Um livro de mil páginas lançado no Brasil em 1998, "Seja Feita a Vossa Vontade”,
dos jornalistas americanos Gerard Colby e Charlotte Dennett ,
detalha, sem muita repercussão então, a abrangência, os métodos e a
intensidade das violações cometidas pelos EUA para avaliar e
controlar recursos do subsolo brasileiro.
O livro foi lançado num momento sensível, digamos assim, o que talvez explique sua repercussão contida na emissão conservadora.
Um ano antes, o governo FHC havia privatizado a Vale do Rio Doce, o primeiro e um dos mais polêmicos episódios de uma série.

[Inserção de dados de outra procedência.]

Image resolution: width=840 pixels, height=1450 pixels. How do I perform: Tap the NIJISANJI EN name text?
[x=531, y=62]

O valor da venda, em torno de R$ 3,3 bi então, seria superado, com
folga, pelo lucro anual de uma das maiores mineradoras e detentoras de
jazidas do planeta.
Em "Seja Feita a Vossa Vontade", Colby e Charlotte não tratam da
Vale. Mas mostram o entrelaçamento entre a cobiça privada de Nelson
Rockefeller e os serviços de espionagem dos EUA na rapinagem das
riquezas minerais do país.
Nessas investidas, Rockefeller e a CIA não hesitariam em recorrer a
missionários para dominar áreas indígenas, bem como agir para derrubar
governos que colocassem obstáculos às suas operações e negócios.

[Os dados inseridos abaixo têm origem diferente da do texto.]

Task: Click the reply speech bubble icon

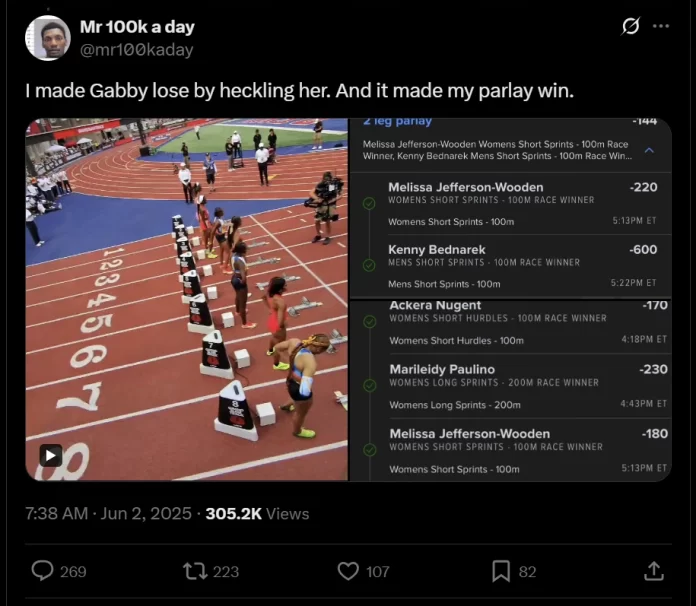Action: (42, 571)
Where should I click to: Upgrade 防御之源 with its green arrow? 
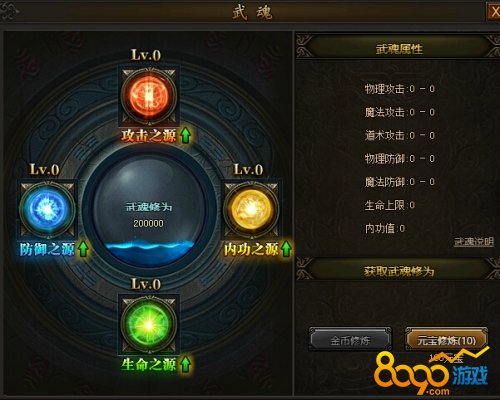coord(83,249)
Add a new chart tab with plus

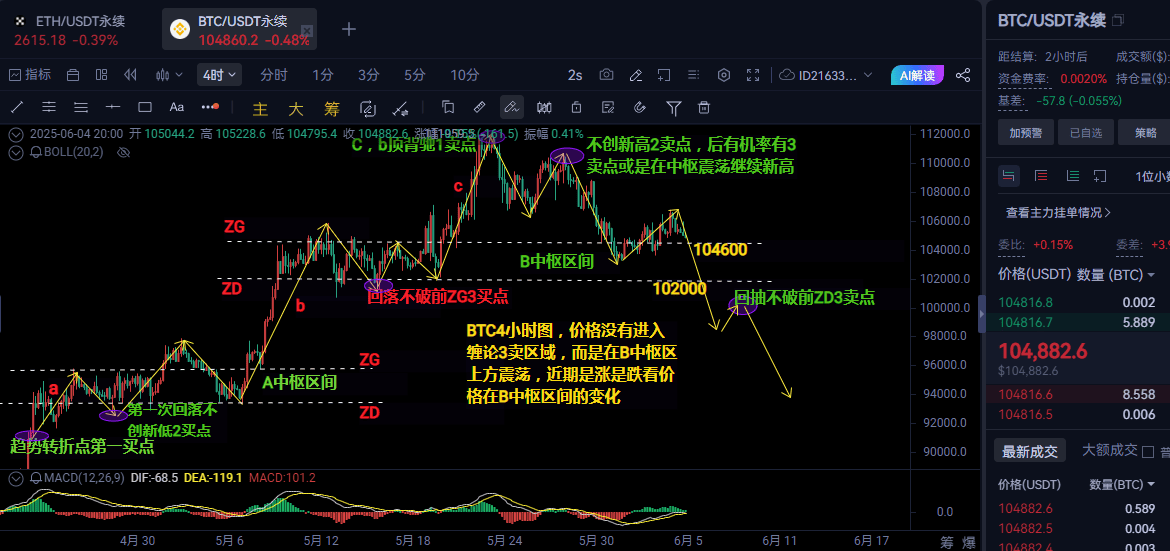(x=349, y=29)
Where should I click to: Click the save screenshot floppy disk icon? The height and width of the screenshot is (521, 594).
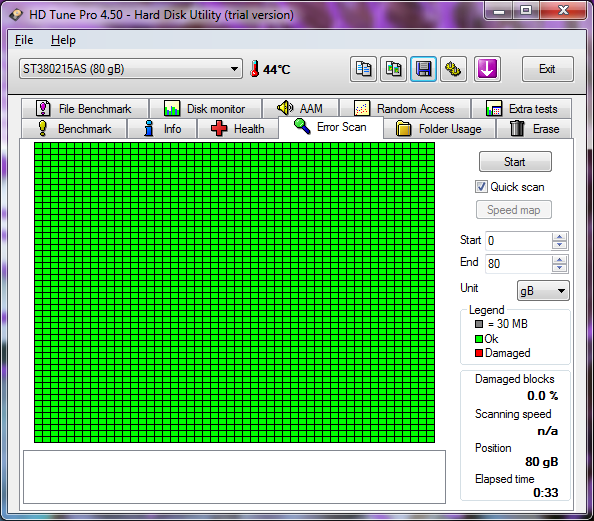coord(424,69)
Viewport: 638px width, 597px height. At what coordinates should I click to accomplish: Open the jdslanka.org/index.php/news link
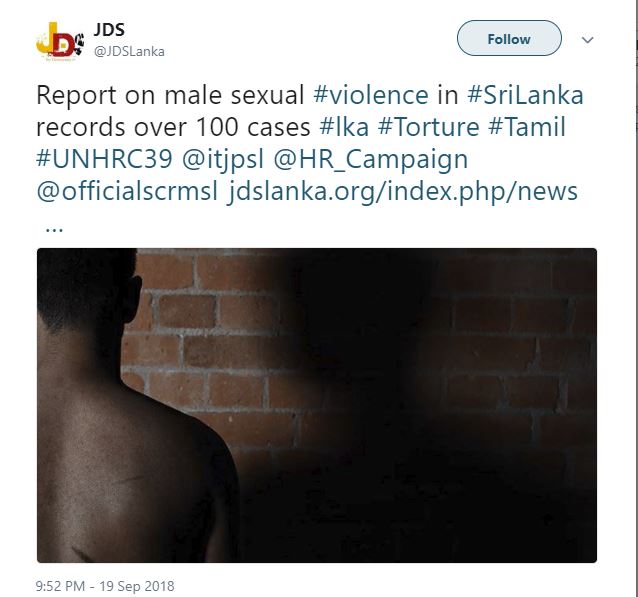tap(402, 192)
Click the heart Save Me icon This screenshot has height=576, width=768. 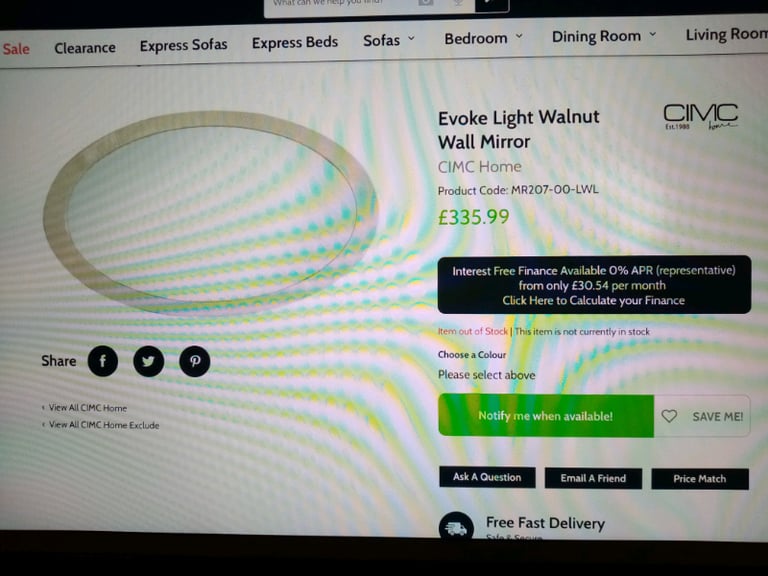(669, 416)
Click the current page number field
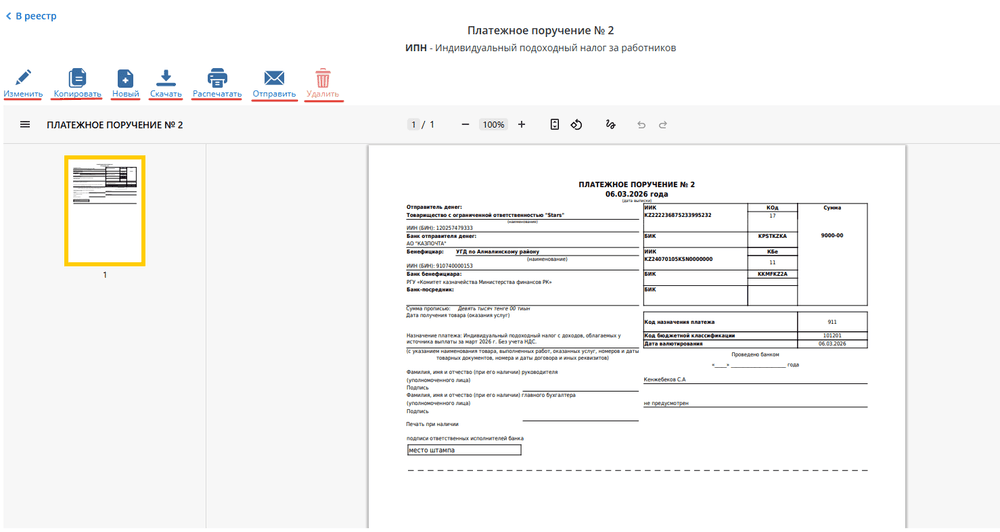1000x532 pixels. (x=412, y=125)
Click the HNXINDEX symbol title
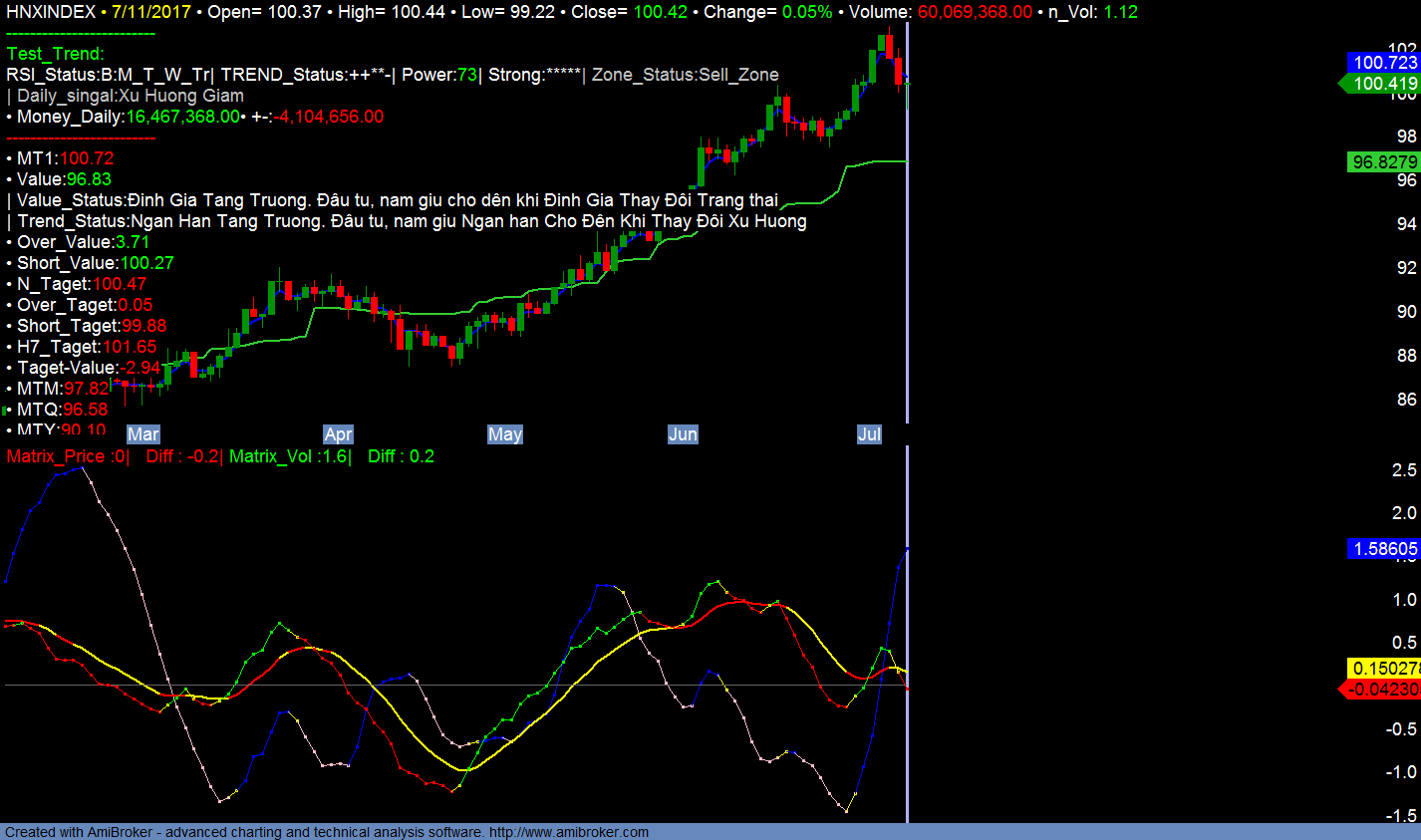Viewport: 1421px width, 840px height. (51, 12)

Os golpes, de 1954, contra Getúlio, frustrado pelo seu suicídio, e
aquele contra Jango, dez anos mais tarde, segundo os jornalistas,
tiveram o dedo de Rockefeller diretamente.
As denúncias atuais, baseadas em informações vazadas por Edward
Snowden, que vem se somar às já veiculadas tendo como alvo a Petrobrás,
mostram uma grau de ousadia ímpar.
A desfaçatez, no caso do pente fino nas Minas e Energia, pode estar
associada à pressa em obter informações estratégicas, antes da votação
do novo Código Mineral proposto pelo governo.
Ademais de elevar alíquotas de royalties, o projeto em negociação no
Congresso, transfere a uma estatal o gerenciamento público da pesquisa
no país.
Hoje vale a lei do velho oeste: quem chegar primeiro, registra e tem o
direito de lavra. E pode dormir sobre uma reserva de mercado à espera
de valorização das cotações, frequentemente em detrimento das urgências
do país. Como aconteceu durante anos com minas de fosfato detidas
pela iniciativa privada.
Talvez a devassa da CIA e dos canadenses tenha exatamente o objetivo de
abastecer os congêneres atuais de Rockefeller com o máximo de
informações possíveis para obtenção de registros. Antes de vigorar a
nova lei.
Em 2000, Colby e Charlotte concederam uma entrevista a Kátia Melo, da IstoÉ, sobre suas investigações. Alguns trechos, abaixo, revelam a extensão dos interesses por trás de uma ação da CIA:
Colby – Como presidente do Grupo Especial do Conselho Nacional
de Segurança, (Nelson Rockefeller) conhecia todos os segredos da CIA e
suas atividades, incluindo tentativas de assassinatos, experimentos de
controle da mente, envolvimentos em golpes.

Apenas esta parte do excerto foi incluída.